— TEXT SEGMENT —
━━━

US20070038448A1

US20070038448A1 - Objection detection by robot using sound localization and sound based object classification bayesian network

Info

Publication number: US20070038448A1
Application number: US11/202,531
Authority: US
Inventors: Rini Sherony
Original assignee: Toyota Technical Center USA Inc
Current assignee: Toyota Motor Engineering and Manufacturing North America Inc
Priority date: 2005-08-12
Filing date: 2005-08-12
Publication date: 2007-02-15

Abstract

An object detection system includes at least one sound receiving element, a processing unit, a storage element and a sound database. The sound receiving element receives sound waves emitted from an object. The sound receiving element transforms the sound waves into a signal. The processing unit receives the signal from the sound receiving unit. The sound database is stored in the storage element. The sound database includes a plurality of sound types and a plurality of attributes associated with each sound type. Each attribute has a predefined value. Each sound type is associated with each attribute in accordance with Bayesian's rule, such that a conditional probability of each sound type is defined for an occurrence of each attribute.

━━━

[Dataset excerpt]
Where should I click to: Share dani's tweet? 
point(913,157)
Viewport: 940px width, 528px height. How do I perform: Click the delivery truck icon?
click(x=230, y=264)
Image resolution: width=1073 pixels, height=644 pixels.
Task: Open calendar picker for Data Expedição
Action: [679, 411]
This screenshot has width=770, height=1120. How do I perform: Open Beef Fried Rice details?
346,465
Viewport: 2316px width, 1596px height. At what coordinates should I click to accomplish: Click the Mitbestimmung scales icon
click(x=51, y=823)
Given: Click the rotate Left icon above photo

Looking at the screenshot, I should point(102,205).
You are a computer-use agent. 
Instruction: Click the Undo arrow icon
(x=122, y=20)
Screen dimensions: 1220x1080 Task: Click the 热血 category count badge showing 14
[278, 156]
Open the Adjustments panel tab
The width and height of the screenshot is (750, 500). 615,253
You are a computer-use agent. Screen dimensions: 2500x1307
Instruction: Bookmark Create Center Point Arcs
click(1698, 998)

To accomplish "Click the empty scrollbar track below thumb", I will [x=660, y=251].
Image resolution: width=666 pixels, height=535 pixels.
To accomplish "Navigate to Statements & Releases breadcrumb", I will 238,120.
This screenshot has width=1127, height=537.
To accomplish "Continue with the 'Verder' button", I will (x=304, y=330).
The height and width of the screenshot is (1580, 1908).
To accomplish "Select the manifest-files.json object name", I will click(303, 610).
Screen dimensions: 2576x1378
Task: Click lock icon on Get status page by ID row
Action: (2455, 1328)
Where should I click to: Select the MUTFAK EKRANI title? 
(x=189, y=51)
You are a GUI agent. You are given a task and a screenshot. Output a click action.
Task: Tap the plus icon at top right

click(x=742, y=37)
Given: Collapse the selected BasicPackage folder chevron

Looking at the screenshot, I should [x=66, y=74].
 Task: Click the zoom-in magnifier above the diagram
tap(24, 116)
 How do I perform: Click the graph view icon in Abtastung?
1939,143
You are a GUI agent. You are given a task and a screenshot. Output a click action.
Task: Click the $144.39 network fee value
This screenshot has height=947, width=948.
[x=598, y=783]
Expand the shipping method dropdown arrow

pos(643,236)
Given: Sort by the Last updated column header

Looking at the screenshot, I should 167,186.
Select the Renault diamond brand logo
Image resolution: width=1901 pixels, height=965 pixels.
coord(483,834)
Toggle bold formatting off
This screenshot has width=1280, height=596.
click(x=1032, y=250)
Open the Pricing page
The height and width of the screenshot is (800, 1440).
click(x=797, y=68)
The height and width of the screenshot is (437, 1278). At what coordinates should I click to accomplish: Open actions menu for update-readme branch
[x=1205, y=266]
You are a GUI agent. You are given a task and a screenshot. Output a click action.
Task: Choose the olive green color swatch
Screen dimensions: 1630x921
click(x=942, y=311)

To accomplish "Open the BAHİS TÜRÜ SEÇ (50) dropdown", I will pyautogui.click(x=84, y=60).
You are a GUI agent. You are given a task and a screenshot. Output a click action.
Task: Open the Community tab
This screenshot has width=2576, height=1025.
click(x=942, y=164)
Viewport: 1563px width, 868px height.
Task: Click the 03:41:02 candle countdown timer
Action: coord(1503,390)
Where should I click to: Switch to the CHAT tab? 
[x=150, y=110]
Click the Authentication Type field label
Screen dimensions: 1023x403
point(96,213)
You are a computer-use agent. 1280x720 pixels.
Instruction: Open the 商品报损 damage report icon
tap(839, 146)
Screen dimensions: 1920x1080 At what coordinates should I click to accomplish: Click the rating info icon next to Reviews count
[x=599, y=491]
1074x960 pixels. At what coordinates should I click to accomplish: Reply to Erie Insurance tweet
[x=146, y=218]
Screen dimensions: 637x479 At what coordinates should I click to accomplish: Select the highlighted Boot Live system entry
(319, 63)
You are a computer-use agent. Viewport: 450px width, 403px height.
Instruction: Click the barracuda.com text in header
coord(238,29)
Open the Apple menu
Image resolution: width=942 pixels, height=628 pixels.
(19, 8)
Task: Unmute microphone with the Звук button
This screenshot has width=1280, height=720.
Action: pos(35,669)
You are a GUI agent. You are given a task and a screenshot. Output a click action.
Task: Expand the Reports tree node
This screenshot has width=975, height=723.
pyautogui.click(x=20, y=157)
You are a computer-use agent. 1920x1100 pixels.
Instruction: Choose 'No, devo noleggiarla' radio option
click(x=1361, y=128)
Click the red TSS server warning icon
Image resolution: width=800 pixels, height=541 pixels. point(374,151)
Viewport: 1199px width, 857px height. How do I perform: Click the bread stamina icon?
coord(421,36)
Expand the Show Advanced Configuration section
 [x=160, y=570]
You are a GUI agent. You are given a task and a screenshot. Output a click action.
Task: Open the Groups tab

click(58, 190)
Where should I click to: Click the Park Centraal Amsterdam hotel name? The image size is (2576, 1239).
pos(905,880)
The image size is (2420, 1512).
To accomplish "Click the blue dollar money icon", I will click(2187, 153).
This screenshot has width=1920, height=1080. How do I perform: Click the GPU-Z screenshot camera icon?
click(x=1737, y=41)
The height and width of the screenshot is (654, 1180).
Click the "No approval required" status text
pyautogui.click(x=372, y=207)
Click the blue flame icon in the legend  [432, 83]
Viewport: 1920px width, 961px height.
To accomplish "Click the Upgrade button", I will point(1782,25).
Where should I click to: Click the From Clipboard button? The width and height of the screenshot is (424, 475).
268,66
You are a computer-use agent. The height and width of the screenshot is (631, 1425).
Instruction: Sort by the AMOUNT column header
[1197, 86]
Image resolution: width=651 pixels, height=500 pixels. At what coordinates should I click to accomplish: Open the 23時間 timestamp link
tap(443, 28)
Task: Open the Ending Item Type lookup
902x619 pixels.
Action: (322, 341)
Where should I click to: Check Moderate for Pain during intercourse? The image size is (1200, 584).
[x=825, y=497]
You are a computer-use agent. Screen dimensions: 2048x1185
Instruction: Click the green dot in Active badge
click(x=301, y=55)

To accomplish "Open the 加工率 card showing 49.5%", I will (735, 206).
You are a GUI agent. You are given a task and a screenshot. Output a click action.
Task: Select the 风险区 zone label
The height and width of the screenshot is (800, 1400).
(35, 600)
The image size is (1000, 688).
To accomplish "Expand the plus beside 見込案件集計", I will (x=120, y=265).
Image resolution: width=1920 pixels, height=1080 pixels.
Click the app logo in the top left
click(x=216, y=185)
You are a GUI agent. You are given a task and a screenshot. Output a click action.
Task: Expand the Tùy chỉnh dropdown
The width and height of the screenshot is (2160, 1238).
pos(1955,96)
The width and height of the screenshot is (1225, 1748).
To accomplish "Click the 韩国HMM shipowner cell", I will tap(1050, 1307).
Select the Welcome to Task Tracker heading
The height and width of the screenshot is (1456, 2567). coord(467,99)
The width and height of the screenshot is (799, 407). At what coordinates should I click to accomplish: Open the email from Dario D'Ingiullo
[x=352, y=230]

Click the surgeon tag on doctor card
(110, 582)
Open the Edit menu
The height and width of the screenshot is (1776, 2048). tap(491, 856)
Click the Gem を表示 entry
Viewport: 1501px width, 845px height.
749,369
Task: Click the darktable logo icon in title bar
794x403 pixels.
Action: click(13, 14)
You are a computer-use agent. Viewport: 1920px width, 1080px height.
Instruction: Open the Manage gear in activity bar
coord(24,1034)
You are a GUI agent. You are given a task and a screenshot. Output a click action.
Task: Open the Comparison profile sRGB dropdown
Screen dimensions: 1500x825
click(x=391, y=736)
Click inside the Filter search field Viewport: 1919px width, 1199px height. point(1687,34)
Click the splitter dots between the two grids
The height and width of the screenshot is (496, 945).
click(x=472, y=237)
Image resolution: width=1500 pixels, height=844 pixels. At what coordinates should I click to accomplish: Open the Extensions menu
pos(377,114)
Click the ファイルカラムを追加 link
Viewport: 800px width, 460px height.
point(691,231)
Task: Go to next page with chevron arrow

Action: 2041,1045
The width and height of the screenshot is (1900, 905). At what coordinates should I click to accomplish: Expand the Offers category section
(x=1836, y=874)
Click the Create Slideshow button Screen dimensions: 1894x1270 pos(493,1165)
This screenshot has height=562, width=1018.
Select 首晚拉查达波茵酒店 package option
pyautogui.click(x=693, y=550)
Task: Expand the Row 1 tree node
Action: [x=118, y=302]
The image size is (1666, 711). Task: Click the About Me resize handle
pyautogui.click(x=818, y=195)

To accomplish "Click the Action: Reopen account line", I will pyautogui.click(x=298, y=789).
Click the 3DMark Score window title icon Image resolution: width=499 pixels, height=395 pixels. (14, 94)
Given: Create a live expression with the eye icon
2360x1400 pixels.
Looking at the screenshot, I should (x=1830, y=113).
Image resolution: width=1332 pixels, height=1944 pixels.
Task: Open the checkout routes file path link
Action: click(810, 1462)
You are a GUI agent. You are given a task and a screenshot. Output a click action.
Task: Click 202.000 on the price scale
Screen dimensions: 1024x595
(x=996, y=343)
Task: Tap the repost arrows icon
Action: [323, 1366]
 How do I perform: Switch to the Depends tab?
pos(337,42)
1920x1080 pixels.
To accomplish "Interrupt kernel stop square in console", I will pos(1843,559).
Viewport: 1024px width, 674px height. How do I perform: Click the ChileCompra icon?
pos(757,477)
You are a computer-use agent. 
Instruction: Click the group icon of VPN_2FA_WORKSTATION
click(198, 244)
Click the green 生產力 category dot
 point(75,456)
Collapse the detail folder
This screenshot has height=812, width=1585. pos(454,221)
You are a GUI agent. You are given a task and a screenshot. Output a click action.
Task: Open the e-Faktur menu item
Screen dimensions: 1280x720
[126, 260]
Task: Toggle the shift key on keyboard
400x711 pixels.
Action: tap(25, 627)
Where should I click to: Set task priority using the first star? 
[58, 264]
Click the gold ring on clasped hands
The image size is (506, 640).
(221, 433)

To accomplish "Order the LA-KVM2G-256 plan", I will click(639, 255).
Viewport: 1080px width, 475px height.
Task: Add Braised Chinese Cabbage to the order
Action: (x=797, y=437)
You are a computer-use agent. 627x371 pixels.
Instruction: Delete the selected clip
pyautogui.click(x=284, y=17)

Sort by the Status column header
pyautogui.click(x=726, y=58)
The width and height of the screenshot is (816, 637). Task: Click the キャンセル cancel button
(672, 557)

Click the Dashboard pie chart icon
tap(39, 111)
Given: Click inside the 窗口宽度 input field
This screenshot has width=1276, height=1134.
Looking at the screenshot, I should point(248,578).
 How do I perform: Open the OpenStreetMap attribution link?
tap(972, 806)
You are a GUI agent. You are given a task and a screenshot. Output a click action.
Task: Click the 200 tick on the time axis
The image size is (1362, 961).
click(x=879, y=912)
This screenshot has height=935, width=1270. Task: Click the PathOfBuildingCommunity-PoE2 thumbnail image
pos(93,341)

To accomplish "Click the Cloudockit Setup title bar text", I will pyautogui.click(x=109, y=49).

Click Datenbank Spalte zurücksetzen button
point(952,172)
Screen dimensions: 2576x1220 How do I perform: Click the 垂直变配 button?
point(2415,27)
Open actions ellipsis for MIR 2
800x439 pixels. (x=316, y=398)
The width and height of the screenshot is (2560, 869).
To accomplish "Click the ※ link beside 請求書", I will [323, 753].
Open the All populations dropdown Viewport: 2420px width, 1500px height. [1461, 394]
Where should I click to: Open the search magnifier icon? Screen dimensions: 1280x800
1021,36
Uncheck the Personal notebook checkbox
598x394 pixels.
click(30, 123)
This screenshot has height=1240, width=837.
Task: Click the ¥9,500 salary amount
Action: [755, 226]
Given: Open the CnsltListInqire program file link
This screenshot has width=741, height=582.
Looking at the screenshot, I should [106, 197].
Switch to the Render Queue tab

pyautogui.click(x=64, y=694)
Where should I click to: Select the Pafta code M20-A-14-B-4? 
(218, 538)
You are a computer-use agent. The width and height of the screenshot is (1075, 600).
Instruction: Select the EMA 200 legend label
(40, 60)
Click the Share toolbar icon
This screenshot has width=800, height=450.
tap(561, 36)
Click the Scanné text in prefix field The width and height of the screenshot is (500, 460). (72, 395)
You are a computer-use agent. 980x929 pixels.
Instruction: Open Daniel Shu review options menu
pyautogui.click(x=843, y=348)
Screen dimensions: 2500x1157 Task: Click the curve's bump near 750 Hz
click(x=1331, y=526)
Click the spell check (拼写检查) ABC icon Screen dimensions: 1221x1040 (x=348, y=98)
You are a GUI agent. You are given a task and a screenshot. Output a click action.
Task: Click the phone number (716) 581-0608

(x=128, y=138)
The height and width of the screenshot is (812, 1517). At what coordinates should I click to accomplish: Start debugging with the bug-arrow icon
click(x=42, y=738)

━━━

— PROBLEMS AND TASKS —
a) In the dataset excerpt, reproduce verbatim the lines beginning with the line containing "Click the Authentication Type field label" and ending with the line containing "[x=599, y=491]", including both.
b) Extend the patent abstract on sound-based object detection past its last sentence.

— RESPONSES FOR EACH TASK —
a)
Click the Authentication Type field label
Screen dimensions: 1023x403
point(96,213)
You are a computer-use agent. 1280x720 pixels.
Instruction: Open the 商品报损 damage report icon
tap(839, 146)
Screen dimensions: 1920x1080 At what coordinates should I click to accomplish: Click the rating info icon next to Reviews count
[x=599, y=491]

b)
Description

BACKGROUND OF THE INVENTION

1. Field of the Invention
The invention relates to an object detection system for use with robots, and more particularly, to an object detection system utilizing sound localization and a Bayesian network to classify type and source of sound.
2. Description of the Related Art
It is a continuing challenge to design a mobile robot that can autonomously navigate through an environment with fixed or moving obstacles or objects along its path. The challenge increases dramatically when objects, such as a rolling ball, a moving vehicle and the like, are moving along a collision course with the robot. It is known to provide robots with visual systems that allow the robot to identify and navigate around visible objects. But, such systems are not effective in identifying moving objects, particularly where the objects are beyond the field of view of the visual system.
It remains desirable to provide an object detection system that allows a mobile robot to identify and navigate around a moving object.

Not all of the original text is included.